Click-target data:
■ ■ ■ ■
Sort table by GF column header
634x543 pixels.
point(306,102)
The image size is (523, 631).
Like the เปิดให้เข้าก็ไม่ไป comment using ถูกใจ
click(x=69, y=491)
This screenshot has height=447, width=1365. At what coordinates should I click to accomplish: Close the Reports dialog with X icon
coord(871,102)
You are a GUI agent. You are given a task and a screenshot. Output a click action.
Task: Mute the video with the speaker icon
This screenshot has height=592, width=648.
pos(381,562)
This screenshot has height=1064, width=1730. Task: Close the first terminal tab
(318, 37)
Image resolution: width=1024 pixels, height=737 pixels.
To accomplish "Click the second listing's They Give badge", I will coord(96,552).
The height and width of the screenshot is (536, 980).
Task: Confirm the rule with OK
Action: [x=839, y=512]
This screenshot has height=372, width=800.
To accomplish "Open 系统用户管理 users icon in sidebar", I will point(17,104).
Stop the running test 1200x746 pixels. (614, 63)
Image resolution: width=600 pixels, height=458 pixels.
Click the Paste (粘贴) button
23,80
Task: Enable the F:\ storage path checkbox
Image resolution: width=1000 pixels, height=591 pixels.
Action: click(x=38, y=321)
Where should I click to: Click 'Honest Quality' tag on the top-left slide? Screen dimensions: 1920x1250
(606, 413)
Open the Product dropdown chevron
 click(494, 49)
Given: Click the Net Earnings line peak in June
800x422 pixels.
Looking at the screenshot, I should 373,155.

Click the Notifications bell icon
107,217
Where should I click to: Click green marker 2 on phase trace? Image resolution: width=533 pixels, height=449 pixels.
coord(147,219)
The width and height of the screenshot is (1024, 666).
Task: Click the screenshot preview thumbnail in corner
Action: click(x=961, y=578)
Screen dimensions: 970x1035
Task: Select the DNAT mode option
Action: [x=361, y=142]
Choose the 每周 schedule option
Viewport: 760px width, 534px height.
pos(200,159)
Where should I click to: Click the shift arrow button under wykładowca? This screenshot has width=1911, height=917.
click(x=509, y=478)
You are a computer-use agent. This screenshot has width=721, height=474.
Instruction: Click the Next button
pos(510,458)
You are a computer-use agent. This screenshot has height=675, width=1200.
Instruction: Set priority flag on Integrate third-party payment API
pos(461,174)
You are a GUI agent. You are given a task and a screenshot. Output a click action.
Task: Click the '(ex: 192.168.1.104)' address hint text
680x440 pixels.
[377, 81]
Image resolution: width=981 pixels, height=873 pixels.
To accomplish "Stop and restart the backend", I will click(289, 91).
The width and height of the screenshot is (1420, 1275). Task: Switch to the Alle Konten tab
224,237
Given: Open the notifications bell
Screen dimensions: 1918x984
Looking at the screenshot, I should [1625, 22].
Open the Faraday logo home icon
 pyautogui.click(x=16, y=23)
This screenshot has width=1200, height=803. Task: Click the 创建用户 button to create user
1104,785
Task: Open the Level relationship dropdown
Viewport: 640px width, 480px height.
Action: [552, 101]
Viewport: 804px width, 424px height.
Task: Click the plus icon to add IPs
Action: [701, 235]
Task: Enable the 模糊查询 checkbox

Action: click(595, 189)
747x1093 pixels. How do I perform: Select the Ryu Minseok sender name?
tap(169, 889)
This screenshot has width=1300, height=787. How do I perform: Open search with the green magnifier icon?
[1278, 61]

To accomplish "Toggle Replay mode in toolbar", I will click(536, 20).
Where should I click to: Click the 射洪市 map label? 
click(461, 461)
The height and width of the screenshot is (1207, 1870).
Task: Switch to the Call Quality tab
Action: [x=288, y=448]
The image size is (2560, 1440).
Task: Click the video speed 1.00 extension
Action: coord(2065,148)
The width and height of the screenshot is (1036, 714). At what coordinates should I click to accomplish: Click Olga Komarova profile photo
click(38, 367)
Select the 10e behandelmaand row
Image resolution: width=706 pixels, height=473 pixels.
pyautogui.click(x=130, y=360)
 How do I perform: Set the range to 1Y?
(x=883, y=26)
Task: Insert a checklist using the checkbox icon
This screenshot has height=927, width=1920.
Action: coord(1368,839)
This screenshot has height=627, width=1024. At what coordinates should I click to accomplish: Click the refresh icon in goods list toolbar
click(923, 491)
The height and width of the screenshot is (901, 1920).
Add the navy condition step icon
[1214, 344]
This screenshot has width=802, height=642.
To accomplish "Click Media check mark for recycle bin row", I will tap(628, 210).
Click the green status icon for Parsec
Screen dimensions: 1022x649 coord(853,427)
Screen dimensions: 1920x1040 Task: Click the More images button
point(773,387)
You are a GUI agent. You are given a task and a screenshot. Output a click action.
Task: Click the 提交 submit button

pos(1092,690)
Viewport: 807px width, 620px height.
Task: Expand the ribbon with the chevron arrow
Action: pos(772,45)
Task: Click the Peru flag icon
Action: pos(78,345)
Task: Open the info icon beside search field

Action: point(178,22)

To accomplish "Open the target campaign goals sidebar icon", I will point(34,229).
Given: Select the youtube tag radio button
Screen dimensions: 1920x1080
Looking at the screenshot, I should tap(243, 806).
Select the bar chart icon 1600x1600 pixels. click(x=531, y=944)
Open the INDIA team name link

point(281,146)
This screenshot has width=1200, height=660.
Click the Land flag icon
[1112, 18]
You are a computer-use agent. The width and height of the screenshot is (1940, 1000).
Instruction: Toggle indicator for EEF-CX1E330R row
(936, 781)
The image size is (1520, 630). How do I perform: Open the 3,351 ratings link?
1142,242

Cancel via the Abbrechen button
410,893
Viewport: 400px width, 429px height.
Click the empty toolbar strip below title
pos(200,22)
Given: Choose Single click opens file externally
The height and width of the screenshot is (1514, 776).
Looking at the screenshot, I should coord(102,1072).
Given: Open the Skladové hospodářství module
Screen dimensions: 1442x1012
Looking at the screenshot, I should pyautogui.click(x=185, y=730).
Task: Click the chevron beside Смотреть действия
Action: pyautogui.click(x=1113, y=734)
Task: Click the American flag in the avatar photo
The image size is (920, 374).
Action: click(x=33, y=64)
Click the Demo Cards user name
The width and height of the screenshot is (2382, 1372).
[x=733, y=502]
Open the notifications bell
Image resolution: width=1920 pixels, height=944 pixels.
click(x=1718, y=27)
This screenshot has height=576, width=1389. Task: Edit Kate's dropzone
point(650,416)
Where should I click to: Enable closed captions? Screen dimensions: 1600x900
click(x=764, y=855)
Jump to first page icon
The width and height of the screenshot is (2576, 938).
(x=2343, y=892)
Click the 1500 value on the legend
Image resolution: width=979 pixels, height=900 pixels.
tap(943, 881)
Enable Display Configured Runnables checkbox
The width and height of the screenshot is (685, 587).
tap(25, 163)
■ ■ ■ ■
> _Task_
Reproduce all of the material above, substituting "Where do I click to" for every occurrence of "Where should I click to" and leaving everything else as it is.

> _Task result_
Sort table by GF column header
634x543 pixels.
point(306,102)
The image size is (523, 631).
Like the เปิดให้เข้าก็ไม่ไป comment using ถูกใจ
click(x=69, y=491)
This screenshot has height=447, width=1365. At what coordinates should I click to accomplish: Close the Reports dialog with X icon
coord(871,102)
You are a GUI agent. You are given a task and a screenshot. Output a click action.
Task: Mute the video with the speaker icon
This screenshot has height=592, width=648.
pos(381,562)
This screenshot has height=1064, width=1730. Task: Close the first terminal tab
(318, 37)
Image resolution: width=1024 pixels, height=737 pixels.
To accomplish "Click the second listing's They Give badge", I will coord(96,552).
The height and width of the screenshot is (536, 980).
Task: Confirm the rule with OK
Action: [x=839, y=512]
This screenshot has height=372, width=800.
To accomplish "Open 系统用户管理 users icon in sidebar", I will point(17,104).
Stop the running test 1200x746 pixels. (614, 63)
Image resolution: width=600 pixels, height=458 pixels.
Click the Paste (粘贴) button
23,80
Task: Enable the F:\ storage path checkbox
Image resolution: width=1000 pixels, height=591 pixels.
Action: click(x=38, y=321)
Where do I click to: Click 'Honest Quality' tag on the top-left slide? Screen dimensions: 1920x1250
(606, 413)
Open the Product dropdown chevron
 click(494, 49)
Given: Click the Net Earnings line peak in June
800x422 pixels.
Looking at the screenshot, I should 373,155.

Click the Notifications bell icon
107,217
Where do I click to: Click green marker 2 on phase trace? Image resolution: width=533 pixels, height=449 pixels.
coord(147,219)
The width and height of the screenshot is (1024, 666).
Task: Click the screenshot preview thumbnail in corner
Action: click(x=961, y=578)
Screen dimensions: 970x1035
Task: Select the DNAT mode option
Action: [x=361, y=142]
Choose the 每周 schedule option
Viewport: 760px width, 534px height.
pos(200,159)
Where do I click to: Click the shift arrow button under wykładowca? This screenshot has width=1911, height=917.
click(x=509, y=478)
You are a computer-use agent. This screenshot has width=721, height=474.
Instruction: Click the Next button
pos(510,458)
You are a computer-use agent. This screenshot has height=675, width=1200.
Instruction: Set priority flag on Integrate third-party payment API
pos(461,174)
You are a GUI agent. You are given a task and a screenshot. Output a click action.
Task: Click the '(ex: 192.168.1.104)' address hint text
680x440 pixels.
[377, 81]
Image resolution: width=981 pixels, height=873 pixels.
To accomplish "Stop and restart the backend", I will click(289, 91).
The width and height of the screenshot is (1420, 1275). Task: Switch to the Alle Konten tab
224,237
Given: Open the notifications bell
Screen dimensions: 1918x984
Looking at the screenshot, I should [1625, 22].
Open the Faraday logo home icon
 pyautogui.click(x=16, y=23)
This screenshot has width=1200, height=803. Task: Click the 创建用户 button to create user
1104,785
Task: Open the Level relationship dropdown
Viewport: 640px width, 480px height.
Action: [552, 101]
Viewport: 804px width, 424px height.
Task: Click the plus icon to add IPs
Action: [701, 235]
Task: Enable the 模糊查询 checkbox

Action: click(595, 189)
747x1093 pixels. How do I perform: Select the Ryu Minseok sender name?
tap(169, 889)
This screenshot has width=1300, height=787. How do I perform: Open search with the green magnifier icon?
[1278, 61]

To accomplish "Toggle Replay mode in toolbar", I will click(536, 20).
Where do I click to: Click the 射洪市 map label? 
click(461, 461)
The height and width of the screenshot is (1207, 1870).
Task: Switch to the Call Quality tab
Action: [x=288, y=448]
The image size is (2560, 1440).
Task: Click the video speed 1.00 extension
Action: coord(2065,148)
The width and height of the screenshot is (1036, 714). At what coordinates should I click to accomplish: Click Olga Komarova profile photo
click(38, 367)
Select the 10e behandelmaand row
Image resolution: width=706 pixels, height=473 pixels.
pyautogui.click(x=130, y=360)
 How do I perform: Set the range to 1Y?
(x=883, y=26)
Task: Insert a checklist using the checkbox icon
This screenshot has height=927, width=1920.
Action: coord(1368,839)
This screenshot has height=627, width=1024. At what coordinates should I click to accomplish: Click the refresh icon in goods list toolbar
click(923, 491)
The height and width of the screenshot is (901, 1920).
Add the navy condition step icon
[1214, 344]
This screenshot has width=802, height=642.
To accomplish "Click Media check mark for recycle bin row", I will tap(628, 210).
Click the green status icon for Parsec
Screen dimensions: 1022x649 coord(853,427)
Screen dimensions: 1920x1040 Task: Click the More images button
point(773,387)
You are a GUI agent. You are given a task and a screenshot. Output a click action.
Task: Click the 提交 submit button

pos(1092,690)
Viewport: 807px width, 620px height.
Task: Expand the ribbon with the chevron arrow
Action: pos(772,45)
Task: Click the Peru flag icon
Action: pos(78,345)
Task: Open the info icon beside search field

Action: point(178,22)

To accomplish "Open the target campaign goals sidebar icon", I will point(34,229).
Given: Select the youtube tag radio button
Screen dimensions: 1920x1080
Looking at the screenshot, I should tap(243, 806).
Select the bar chart icon 1600x1600 pixels. click(x=531, y=944)
Open the INDIA team name link

point(281,146)
This screenshot has width=1200, height=660.
Click the Land flag icon
[1112, 18]
You are a computer-use agent. The width and height of the screenshot is (1940, 1000).
Instruction: Toggle indicator for EEF-CX1E330R row
(936, 781)
The image size is (1520, 630). How do I perform: Open the 3,351 ratings link?
1142,242

Cancel via the Abbrechen button
410,893
Viewport: 400px width, 429px height.
Click the empty toolbar strip below title
pos(200,22)
Given: Choose Single click opens file externally
The height and width of the screenshot is (1514, 776).
Looking at the screenshot, I should coord(102,1072).
Given: Open the Skladové hospodářství module
Screen dimensions: 1442x1012
Looking at the screenshot, I should pyautogui.click(x=185, y=730).
Task: Click the chevron beside Смотреть действия
Action: pyautogui.click(x=1113, y=734)
Task: Click the American flag in the avatar photo
The image size is (920, 374).
Action: click(x=33, y=64)
Click the Demo Cards user name
The width and height of the screenshot is (2382, 1372).
[x=733, y=502]
Open the notifications bell
Image resolution: width=1920 pixels, height=944 pixels.
click(x=1718, y=27)
This screenshot has height=576, width=1389. Task: Edit Kate's dropzone
point(650,416)
Where do I click to: Enable closed captions? Screen dimensions: 1600x900
click(x=764, y=855)
Jump to first page icon
The width and height of the screenshot is (2576, 938).
(x=2343, y=892)
Click the 1500 value on the legend
Image resolution: width=979 pixels, height=900 pixels.
tap(943, 881)
Enable Display Configured Runnables checkbox
The width and height of the screenshot is (685, 587).
tap(25, 163)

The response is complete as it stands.